A recent study by networking giant Hewlett-Packard (HPQ) has revealed that some 70 percent of the most common Internet of Things (IoT) devices are plagued by security vulnerabilities, making those devices prime targets for hackers. With the expected massive growth of IoT devices, enterprise must take notice and implement pre-emptive security technologies to bring a modicum of protection to those devices. Here, solution providers can lend a hand, and prepare their customers with security products and policies to prevent IoT from opening networks to attack.

IoT devices can include most any technology, ranging from automobiles to toaster ovens and digital controls on assembly lines, and offer significant advantages for enterprises looking to maximize the potential offered by automation and predictive measurements. Therein lies the true problem: The data offered by IoT devices can have enormous value and can have a detrimental impact on businesses if compromised or corrupted.

Proceed with Caution

Identifying potential security faults with IoT devices should be job No. 1 when deploying those devices, yet that remains a significant challenge due to the number of zero-day vulnerabilities being found as new devices arrive on the market. HP’s study revealed that weaknesses associated with IoT devices include serious threats ranging from the “HeartBleed” bug to weak password policies to a lack of encryption technology.

Interestingly, many of those same vulnerabilities also are present in other technologies, including mobile devices, networking equipment and web applications—meaning IoT vendors have not learned from the mistakes of the past, which have been covered extensively by IT security groups and associations.

HP’s research targeted 10 of the most popular IoT devices, including webcams, TVs, thermostats, sprinkler controls, remote controlled power outlets and automated door locks. It found the majority of those devices raised security and privacy concerns, potentially allowing remote attackers to seize control of the devices or monitor activity without being detected.

HP’s researchers also discovered that some 90 percent of the devices collected at least one piece of personal information via the device or its associated cloud or mobile application. Privacy concerns were also identified by researchers when it was discovered that most devices, as well as their cloud and mobile applications, could allow an attacker to identify their accounts.

One of the biggest problems uncovered was that a majority of devices allowed the use of weak passwords (such as "1234") or poorly protected credentials, which makes it relatively easy for attackers to gain control.

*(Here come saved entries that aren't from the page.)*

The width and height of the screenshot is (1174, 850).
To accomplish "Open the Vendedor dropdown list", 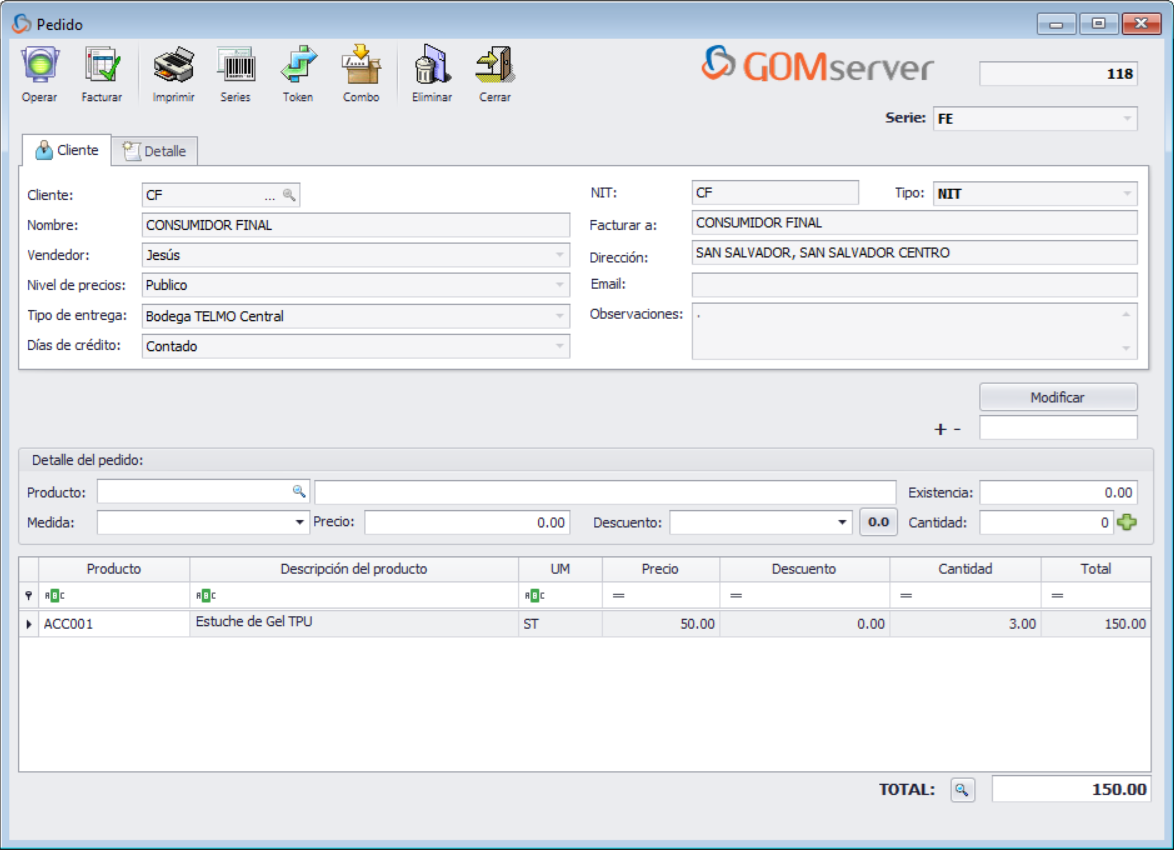I will point(559,256).
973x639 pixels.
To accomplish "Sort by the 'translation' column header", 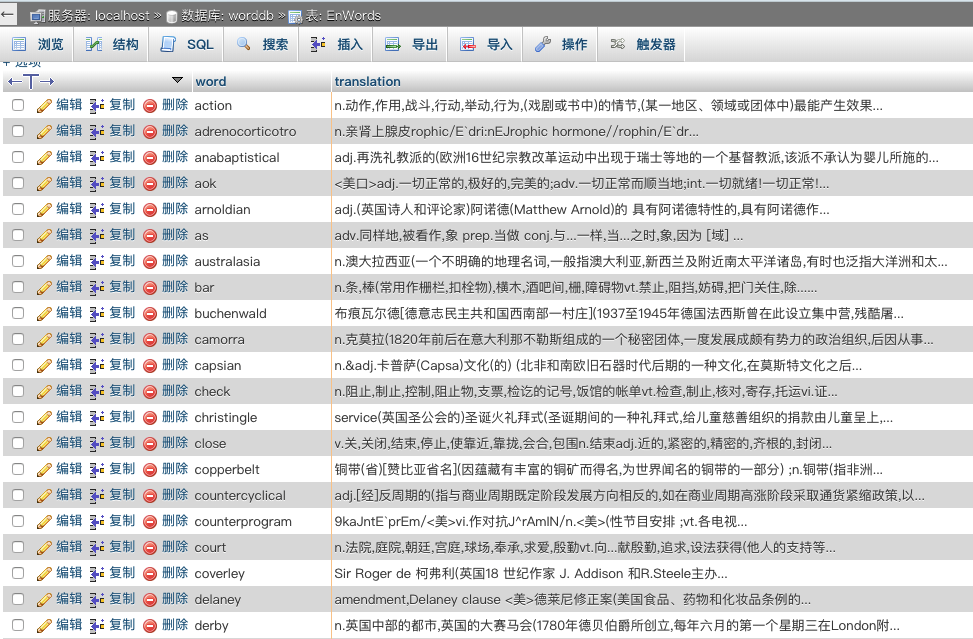I will click(367, 81).
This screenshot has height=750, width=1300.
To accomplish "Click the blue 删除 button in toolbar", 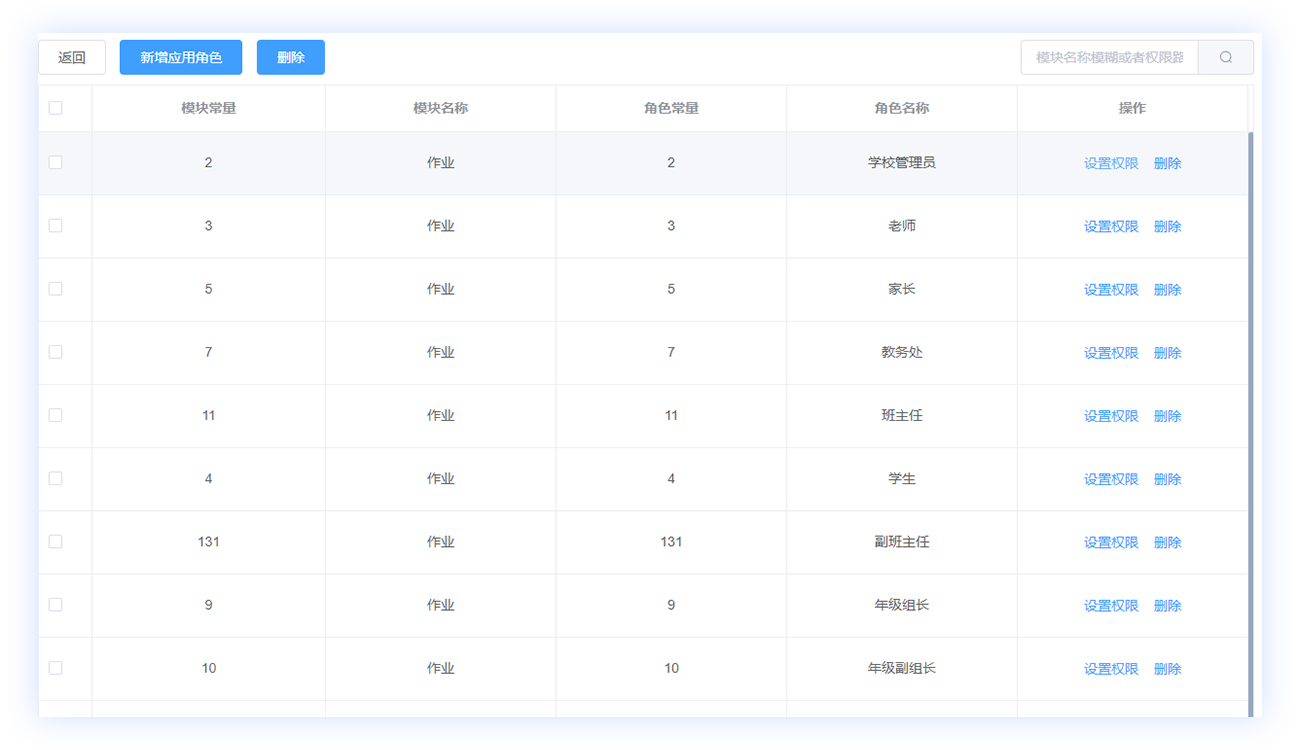I will 291,58.
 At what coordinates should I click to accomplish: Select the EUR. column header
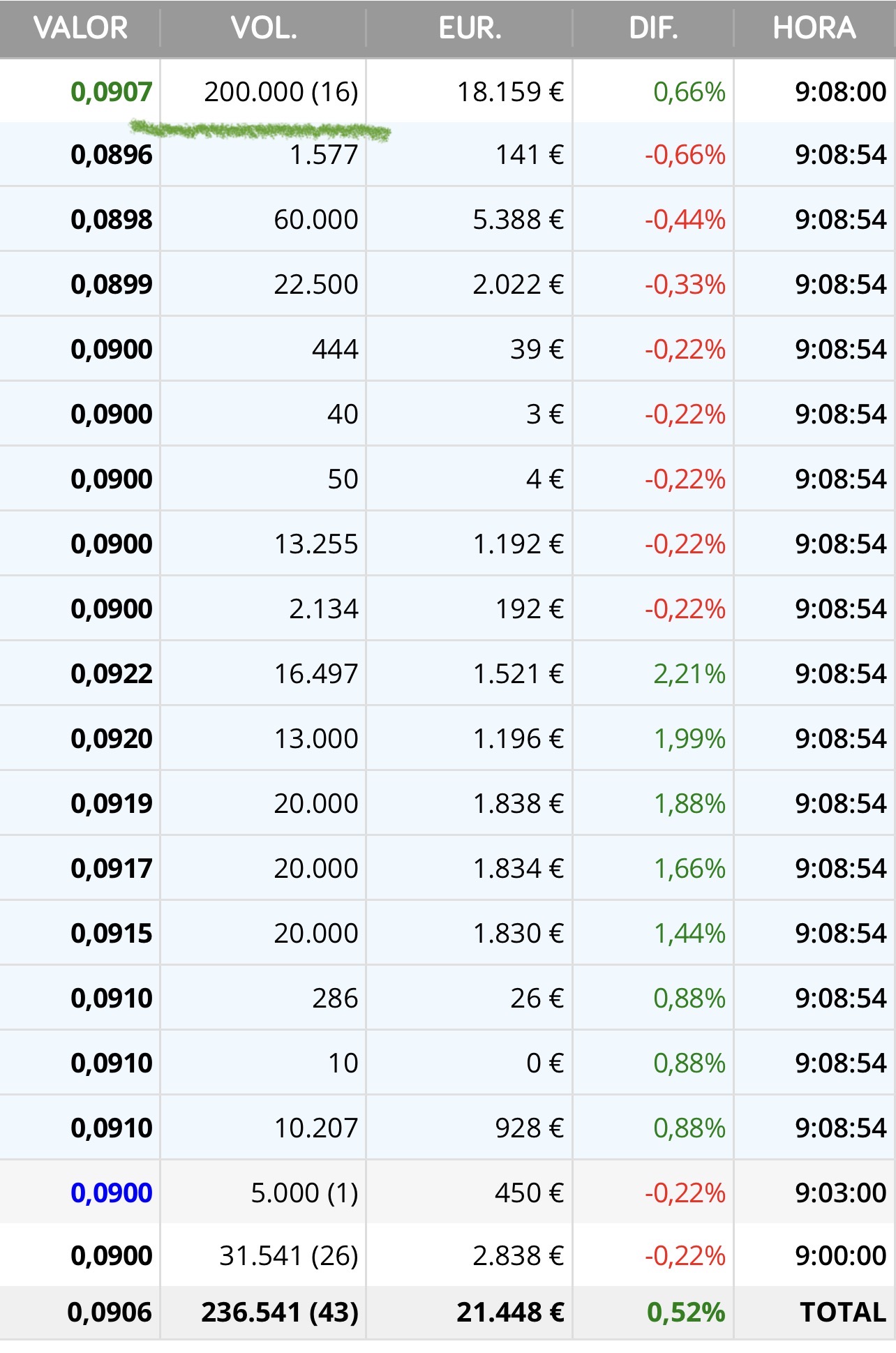pos(470,28)
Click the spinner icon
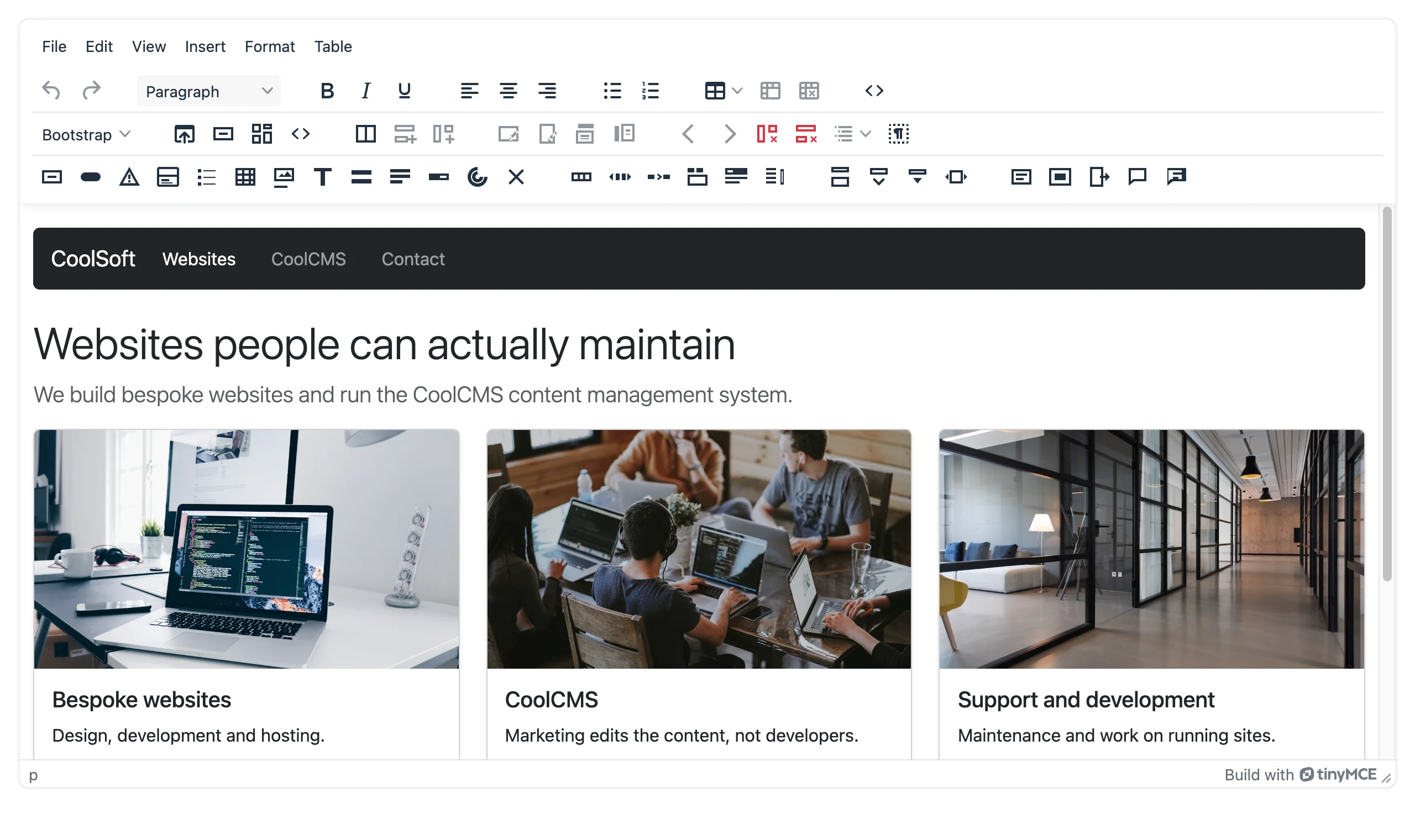Screen dimensions: 1415x840 click(477, 177)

What’s more, 70 percent of the tested devices lacked transport encryption, potentially allowing sensitive data being passed between the device, cloud and mobile application to be intercepted. A problem further complicated by the fact that 60 percent of the devices suffered from insecure software update procedures.

Not Ready for Prime Time

Although industry analysis firm Gartner predicts that by 2020, more than 26 billion items will be connected to IoT devices, one fact remains today: The majority of those devices may be susceptible to serious security issues, unless industry vendors start taking those security issues much more seriously. Nevertheless, IoT is here and growing rapidly and enterprise network managers must careful consider the implications those devices can have on network security, privacy and compliance. Simply put, the best stratigy may be one of wait and see and let others explore the bleeding edge of the technology, while learning from their mistakes.  

HP notes in its report that while the technology is catching on fast, it is still in its early stages, giving manufacturers an opportunity to tighten security standards before more adopters are put at risk. Solution providers need to investigate those security concerns, related security products and craft a plan on how to protect customers from IoT compromises, while deriving some ongoing revenue at the same time.